Les mécanismes décisionnels utilisés jusqu'ici sont très rudimentaires et limités à l'approche des objets affordant des interactions "satisfaisantes", dans le but de tester les mécanismes de la mémoire spatiale. J'ai donc exploré les possibilités de mécanismes plus élaborés. Notamment, un mécanisme considérant un agent capable de modifier son environnement pour construire des affordances.
Je me suis inspiré du jeu du Sokoban pour ce nouvel environnement : l'environnement est discret et dispose de deux nouveaux types d'objet, les blocs mobiles jaunes et les dalles rouges, l'agent peux observer l'ensemble de son environnement (comme si il voyait son environnement vu du dessus), et dispose d'une interaction supplémentaire : pousser un objet mobile. La physique de l'environnement fait que si un bloc est poussé sur une dalle rouge, le bloc deviens une proie bleu. Si un bloc jaune est poussé contre un mur, celui-ci est bloqué et l'agent peut se cogner dedans. Ainsi, il est possible de construire deux objets affordant respectivement "manger" et "se cogner" en déplaçant des blocs jaunes.
La détection d'affordance constructible repose sur la détection d'affordances distantes. en effet, il peut arriver qu'un contexte affordant une interaction ne se trouve que de façon partielle dans l'environnement. On appellera un contexte partiel un "proto-objet". D'autre part, il est possible de détecter un objet déplaçable, si celui-ci peut être interagi plusieurs fois consécutivement. Par exemple, un même bloc déplaçable peut être poussé plusieurs fois, et donc considéré comme étant à plusieurs positions simultanément. Notons que ce principe marche également avec "se cogner". Cependant, quand l'agent se cogne, le reste de l'environnement ne se déplace pas par rapport à lui. Ainsi, si l'agent détecte N proto-objets permettant la construction d'un objet affordant une interaction intéressante, et qu'au moins N-1 proto-objets sont déplaçables (c'est à dire qu'ils sont inclus dans un autre objet considéré comme déplaçable), alors l'agent peut les rassembler pour construire cet objet.
J'ai développé un mécanisme décisionnel qui s'ajoute aux autres (exploration et exploitation). Celui-ci s'active lorsque tous les proto-objets permettant la construction d'un objet sont présents dans le contexte de l'agent. Tout comme le mécanisme d'exploitation considère la distance d'un objet par rapport à l'agent, ce mécanisme considère la distance entre un proto-objet déplaçable et un autre proto-objet. Si interagir avec ce premier permet de réduire la distance entre les deux proto-objets, alors le mécanisme ajoute une valeur d'utilité à l'interaction qui permet de se rapprocher de ce premier proto-objet. Ainsi, l'agent va générer des comportements permettant de construire des objets affordant des interactions satisfaisantes.

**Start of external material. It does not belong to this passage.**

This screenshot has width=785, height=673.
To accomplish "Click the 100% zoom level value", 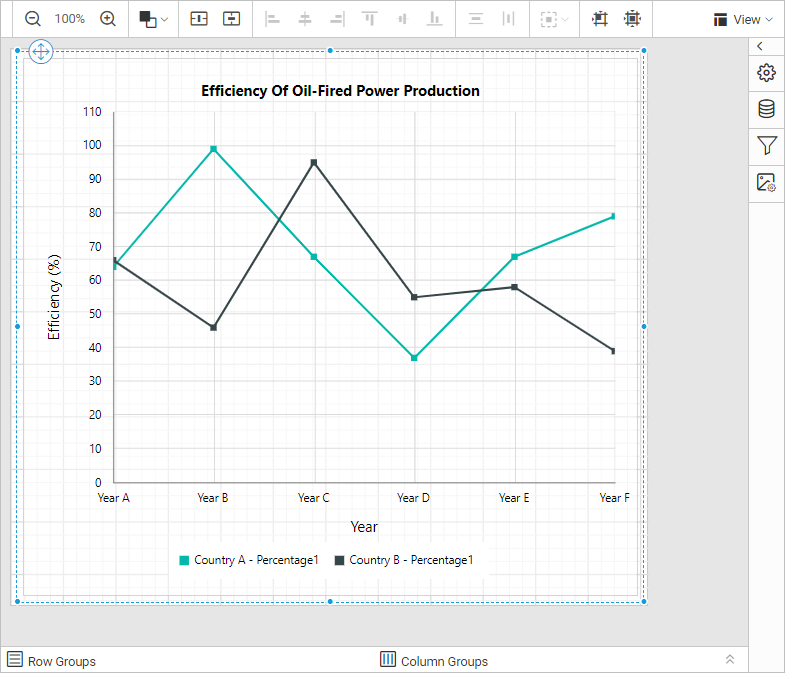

Les expériences menées sur l'agent simulé montrent que lorsqu'un bloc jaune et une dalle rouge sont dans son environnement proche, l'agent va pousser le bloc vers la dalle, en changeant, lorsque c'est nécessaire, de côté, jusqu'à obtenir une proie. On observe également que le comportement de l'agent est également influencé par les autres objets qui l'entourent (Gay, Mille and Cordier, 2016).
Dans ces deux cas, l'agent arrive correctement à pousser le bloc jaune vers la dalle rouge. Si on ajoute un bloc mur sur le chemin emprunté dans le premier test, l'agent change sa trajectoire pour l'éviter.